# Training neural networks

## Underfitting vs. overfitting

- Underfitting is error due to bias
- Overfitting is error due to variance
- It's really hard to find the right architecture for a neural network (balance between being overly simplistic vs. overly complicated). Best to err on the side of overly complicated models and introduce controls to prevent overfitting.

## Techniques to control overfitting

### Early stopping

- The model complexity graph plots the test and training error versus the number of epochs, which can be considered as a measure of complexity.
- When considering errors on trainings vs. test data on the model complexity graph, the error will decrease for the training set with more epochs.
- The error on the test data is initially large due to the randomised weights, but then decreases as long as the model generalises well until it reaches the minimum point - the Goldilocks spot. After this point, the model starts overfitting and starts memorizing the training data.
- **Early stopping** determines the number of epochs required to reach the Goldilocks point.

### Regularization

- Large weights cause the sigmoid to be very steep, such that the gradients will generally be close to zero. The model is too certain about his predictions. Also, if this model misclassifies, then it will produce large errors. This makes it hard to do gradient descent.
- However, if a model with large weights classifies correctly, it will produce small error. Therefore, in order to incentivize the procedure to prefer smaller weights, you need to penalize large coefficients.
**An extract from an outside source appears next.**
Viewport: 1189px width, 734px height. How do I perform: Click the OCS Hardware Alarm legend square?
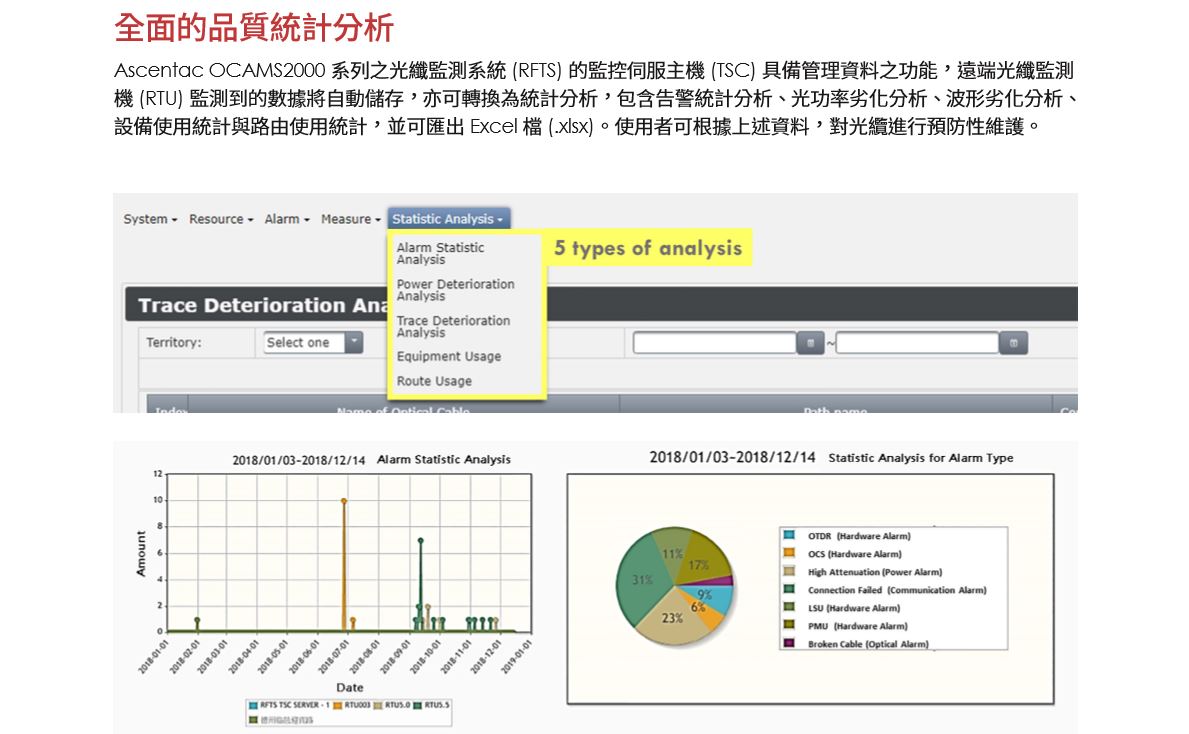[789, 554]
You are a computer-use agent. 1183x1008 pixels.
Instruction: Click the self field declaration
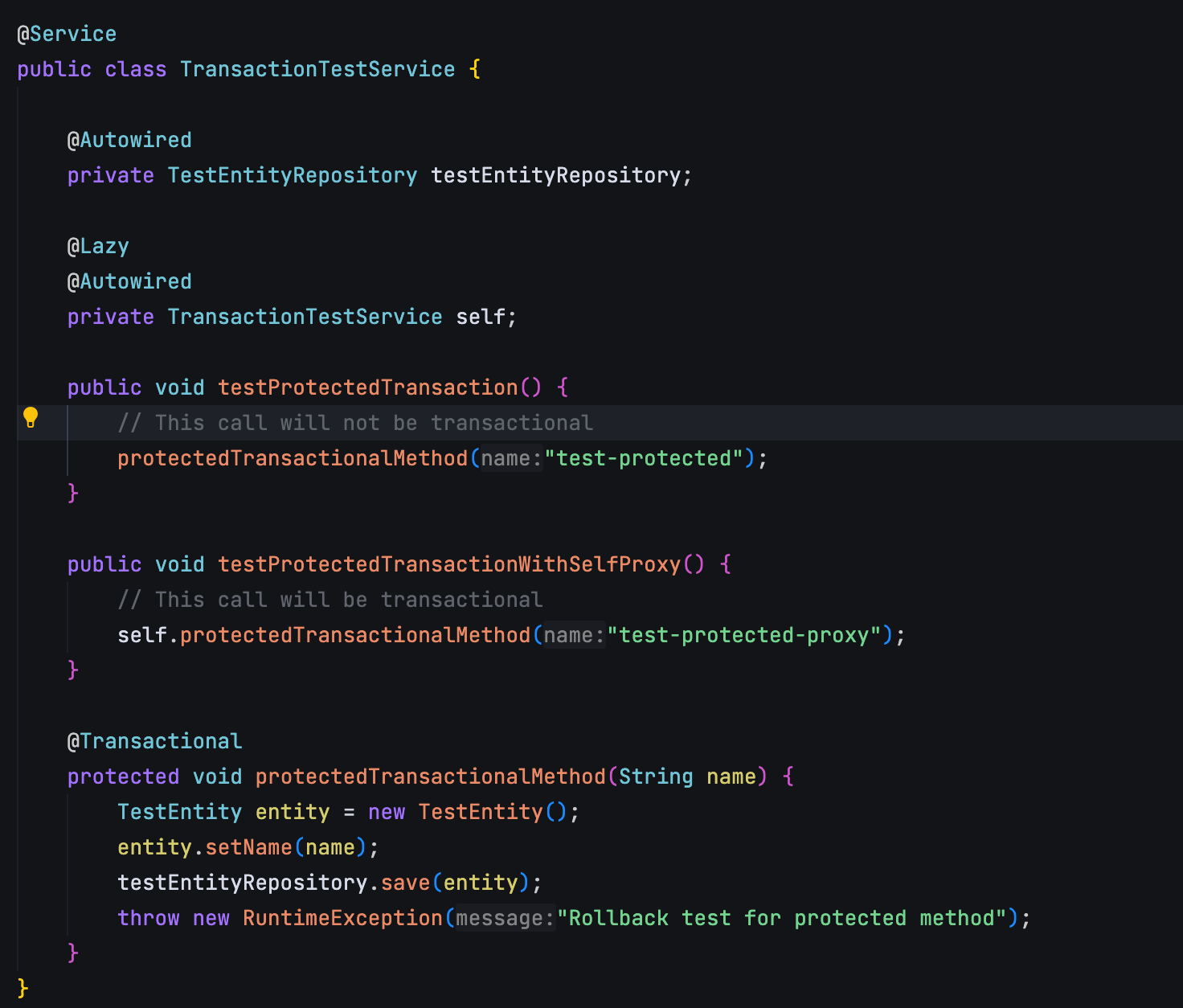pyautogui.click(x=481, y=317)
You need to add terms to the error function which grow large for large weights:
    - L1: Add sum of absolute values of weights (times a constant lambda)
        - Better for feature selection as it produces sparse vectors.
    - L2: Add sum of squared values of weights (times a constant lambda)
        - Normally better for training models

### Dropout

- What you see a lot when training neural networks is that one part of the network has large weights and dominates all the training. This whereas other parts have smaller weights and don't play a large part in training.
- To prevent this, in each epoch you can randomnly remove a node or nodes from the network to engage other nodes in training. This method is called dropout.

### Random restart

- Random restart is a way of ending up in a local minimum rather than the global minimum.
- You randomnly start gradient descent from different starting points and see which track leads to the lowest error.

### Vanishing gradient

- The derivative of the sigmoid is very flat at both ends of the function. Therefore, the gradients are very low and lead to slow learning. This is further compounded with more layers since backpropagation multiplies the error terms.
- The best way to fix this is to change the activation function, e.g.:
    - Hyperbolic tangent function
    - Rectified Linear Unit (ReLU)
- You can apply a variation of activation function across layers, dependent on the requirement of the output unit. E.g. if that still needs probabilities, you would still use a sigmoid for the output layer, but a different one for the hidden layers.

### Batch vs stochastic gradient descent

- So far each, in each epoch we would feedforward/backward all data points through the network to update the weights a single time. This can be very computationally demanding.
- Alternatively you can apply **stochastic gradient descent**:
    - Take small subsets (batches) of data, run them through the network, calculate the gradient of the error function for this batch and continue with the following batch.
    - To ensure all batches are considered, every epoch will have sub epochs, one for each batch.

### Learning rate decay

- Lower learning rates are better than bigger ones. With bigger learning rates you have the chance that you overshould and keep going until forever.

### Momentum

- Momentum attempts to solve for the local minimum problem by increasing the gradient to hump out of the minimum.
- Momentum determines the size of the next step by considering the sizes of the previous steps scaled by a parameter beta (between 0 and 1) to the power of the number of steps back so that the weight of a step decreasing if more time has passed.